Your goal
Could you reproduce every entry as it stands, leaving the pictures behind?

==== Source data

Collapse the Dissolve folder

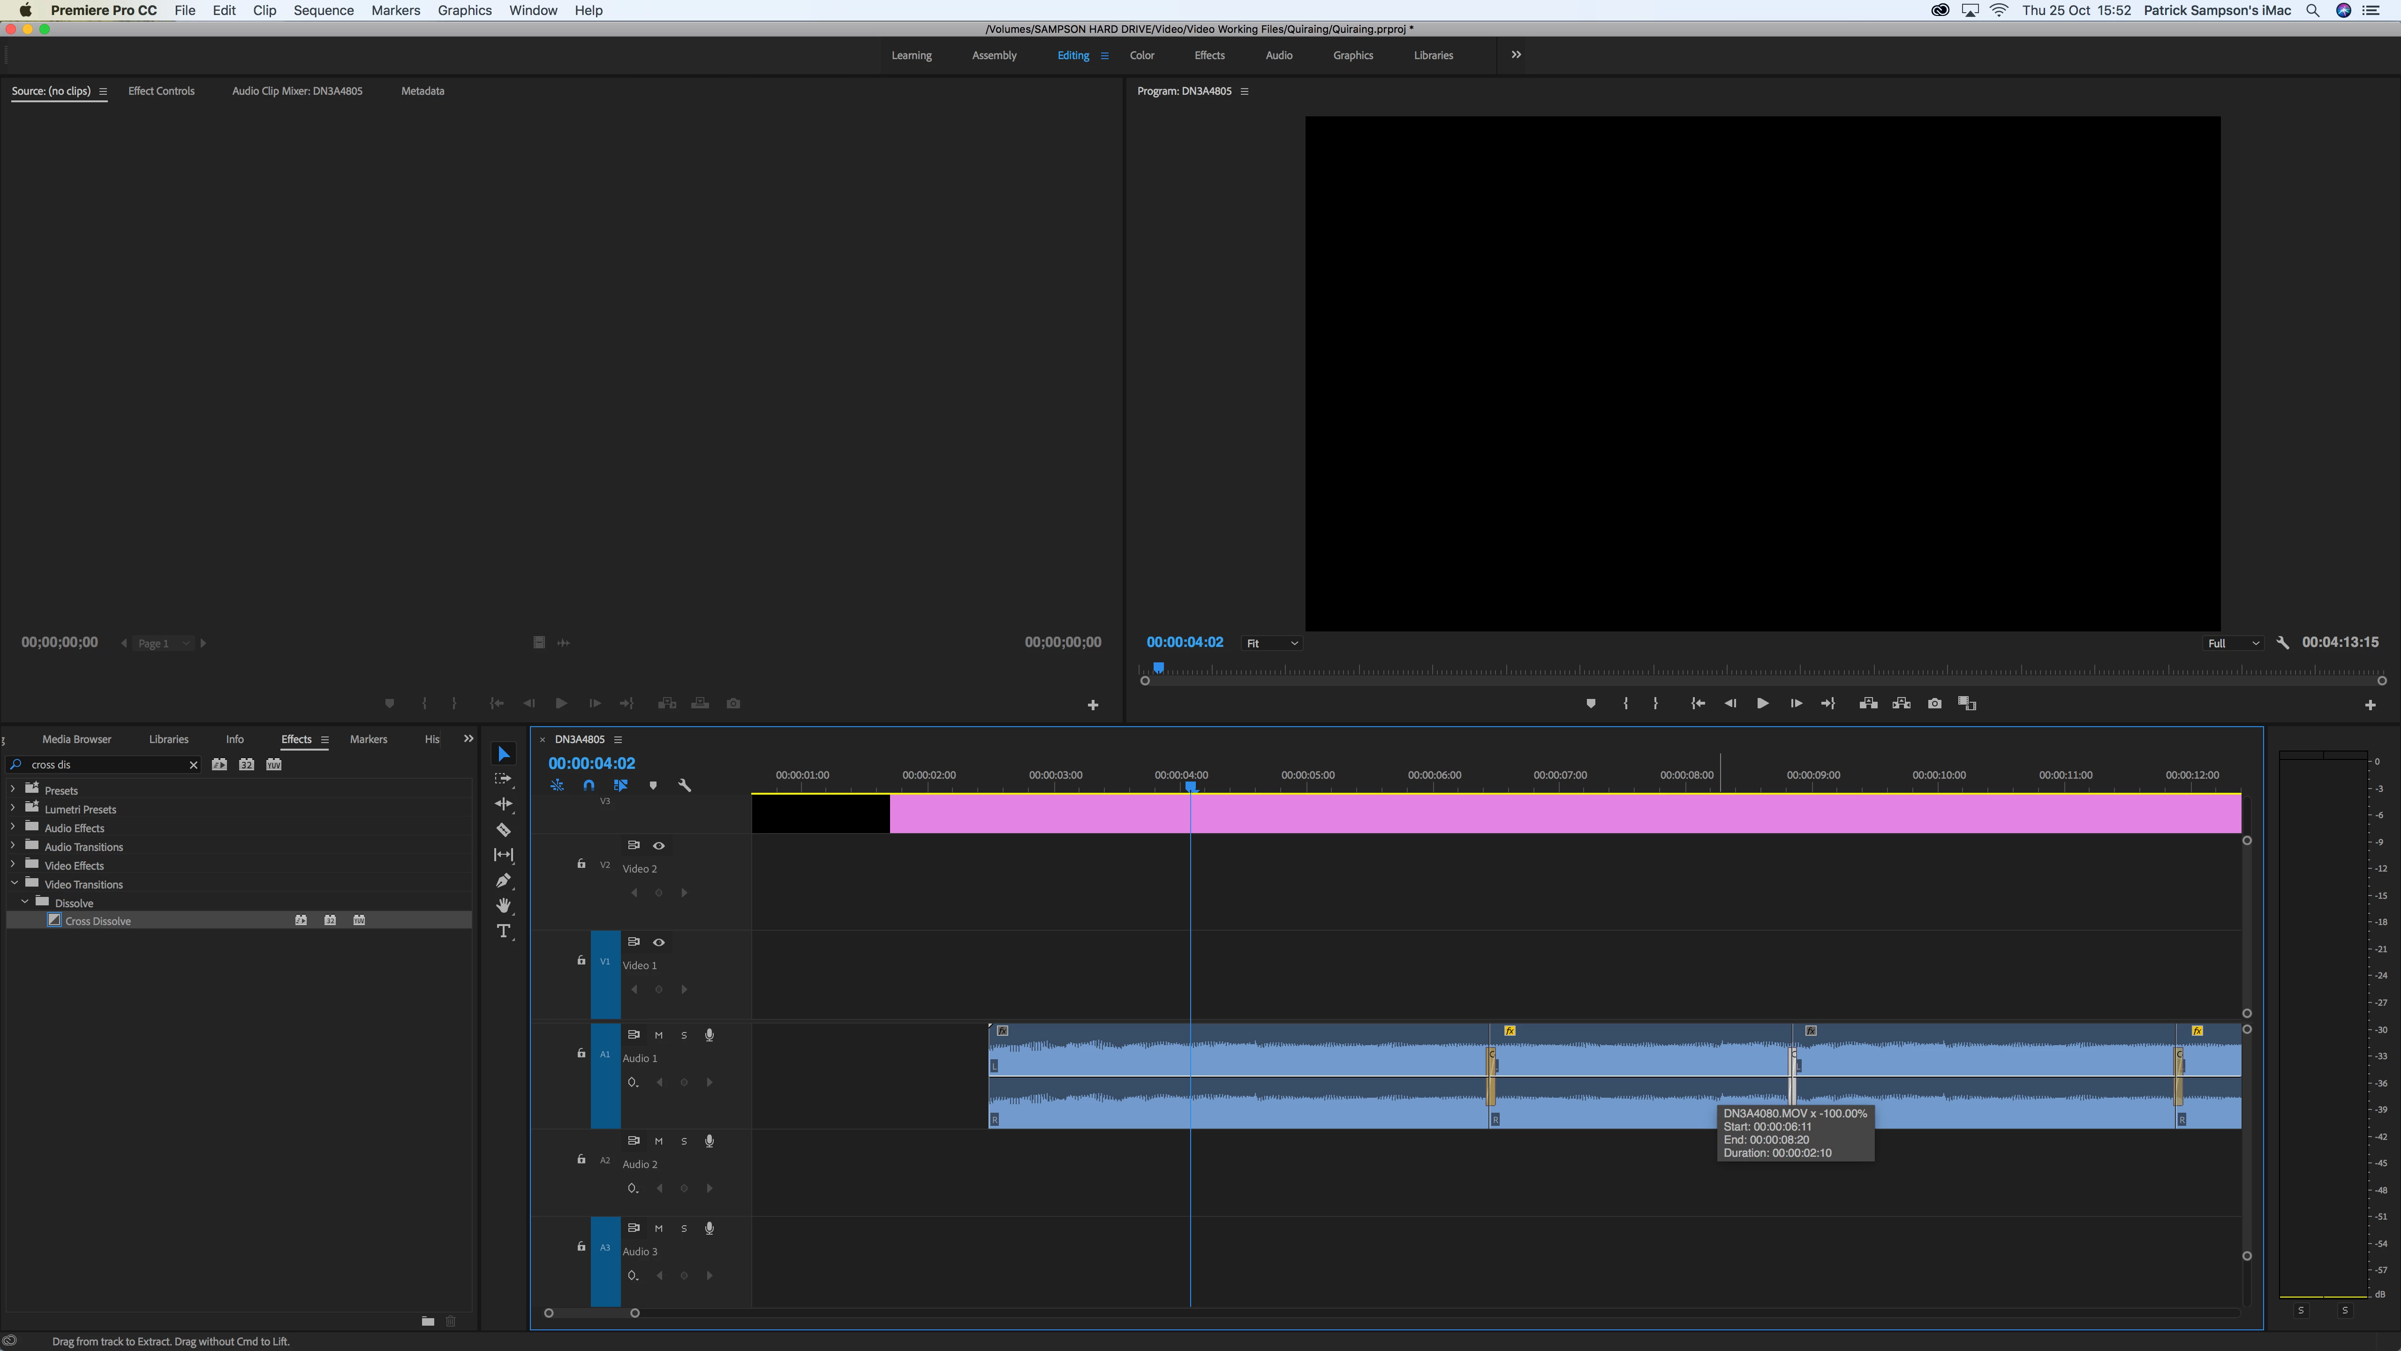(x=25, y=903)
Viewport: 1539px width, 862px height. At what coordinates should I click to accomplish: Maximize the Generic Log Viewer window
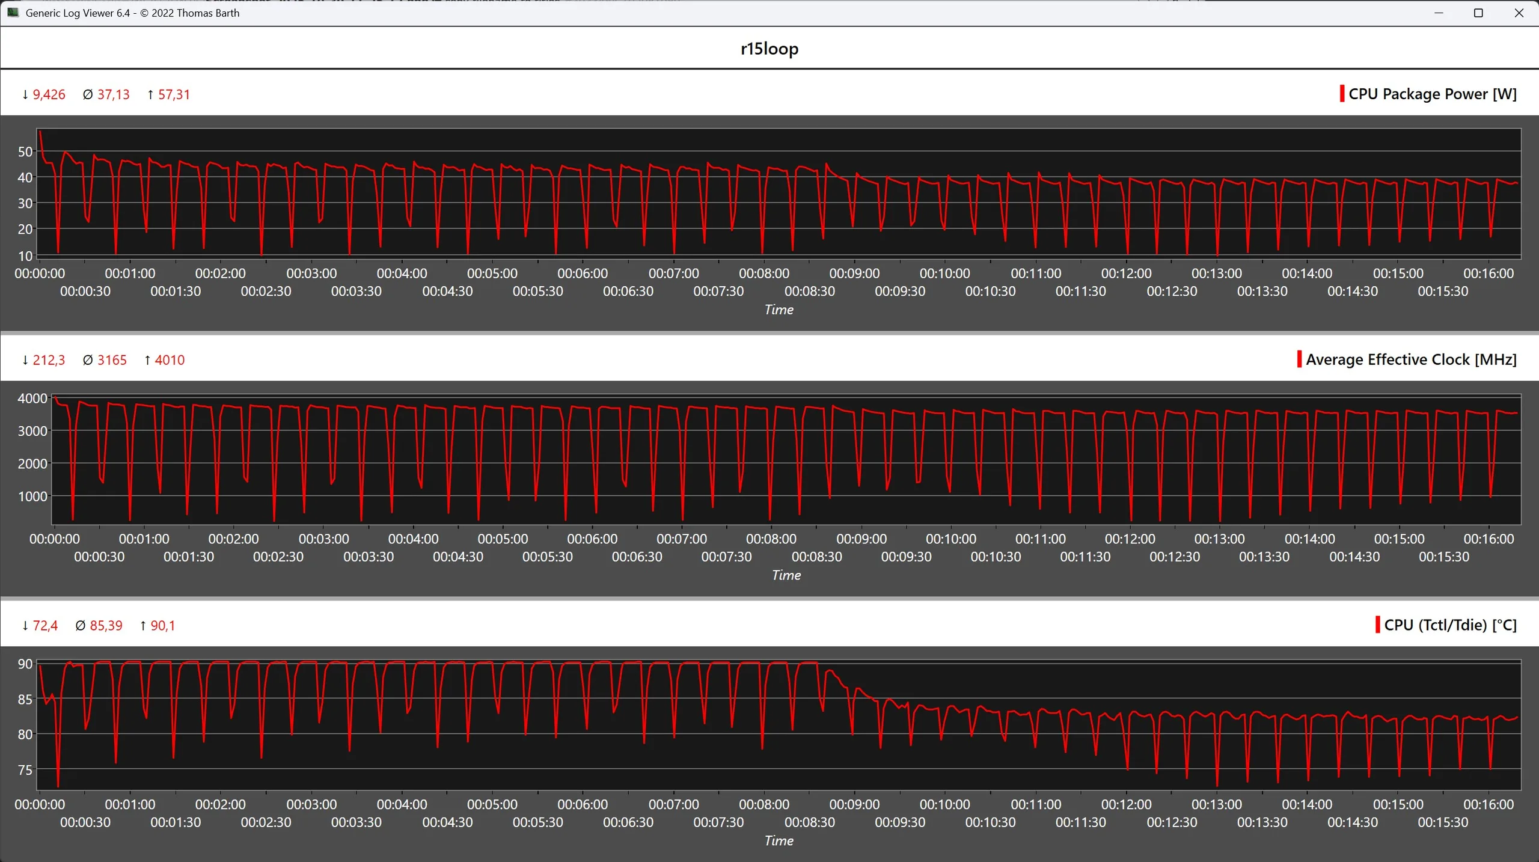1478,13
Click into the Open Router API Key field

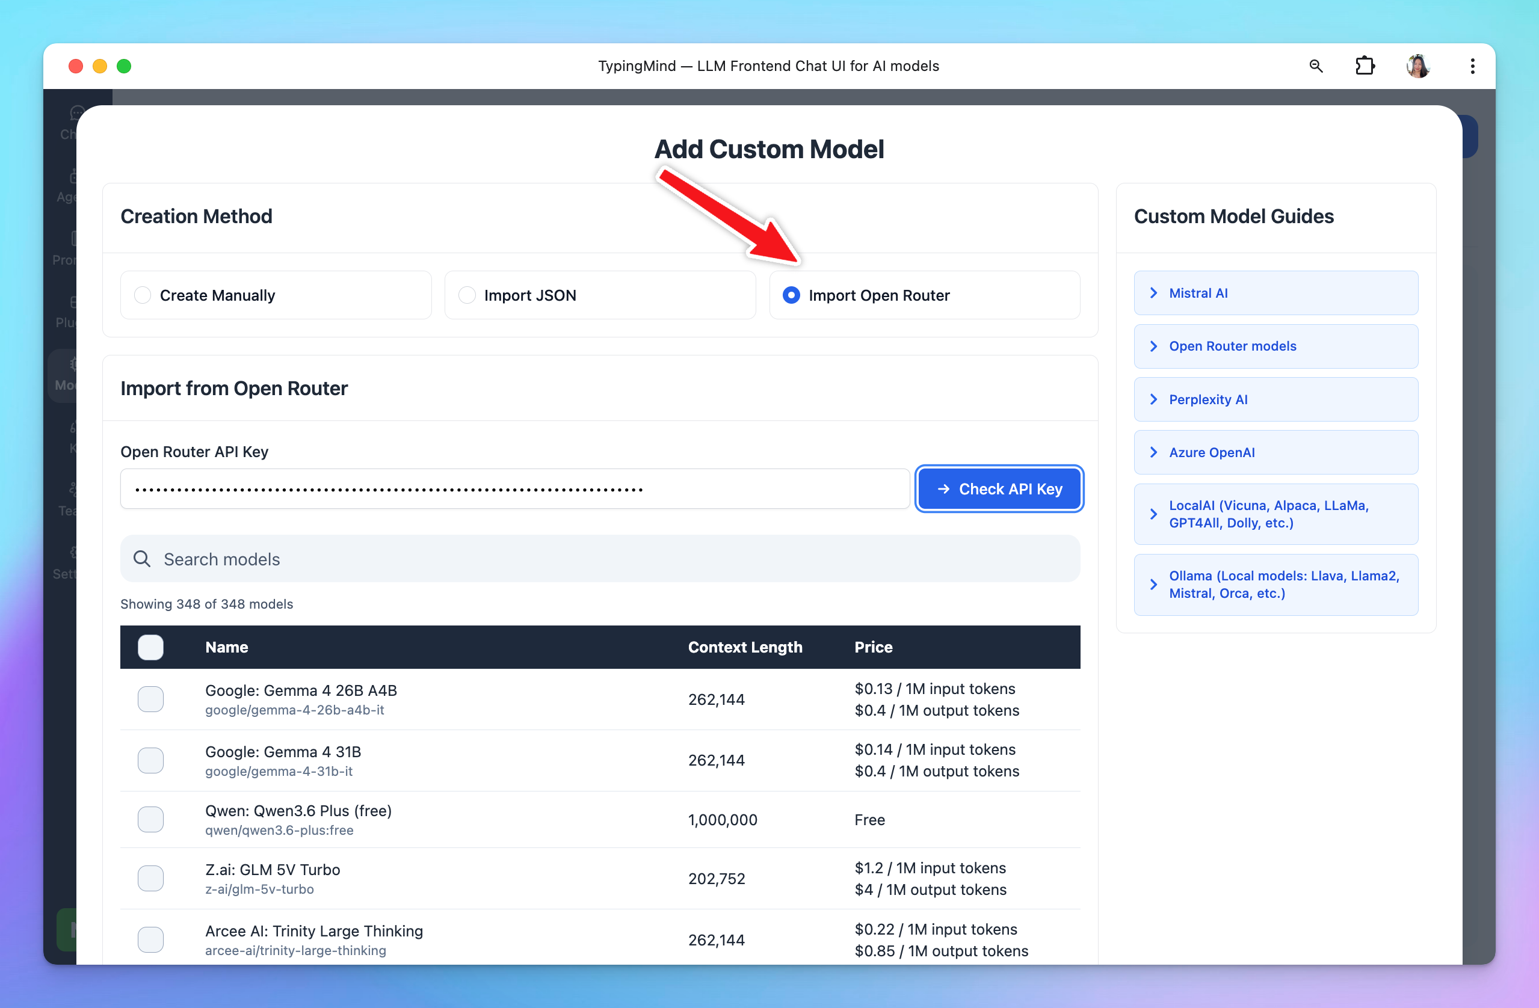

========

Answer to the problem
Collapse the Dissolve folder

(x=25, y=903)
Viewport: 1539px width, 862px height. At what coordinates should I click to accomplish: Maximize the Generic Log Viewer window
1478,13
Click into the Open Router API Key field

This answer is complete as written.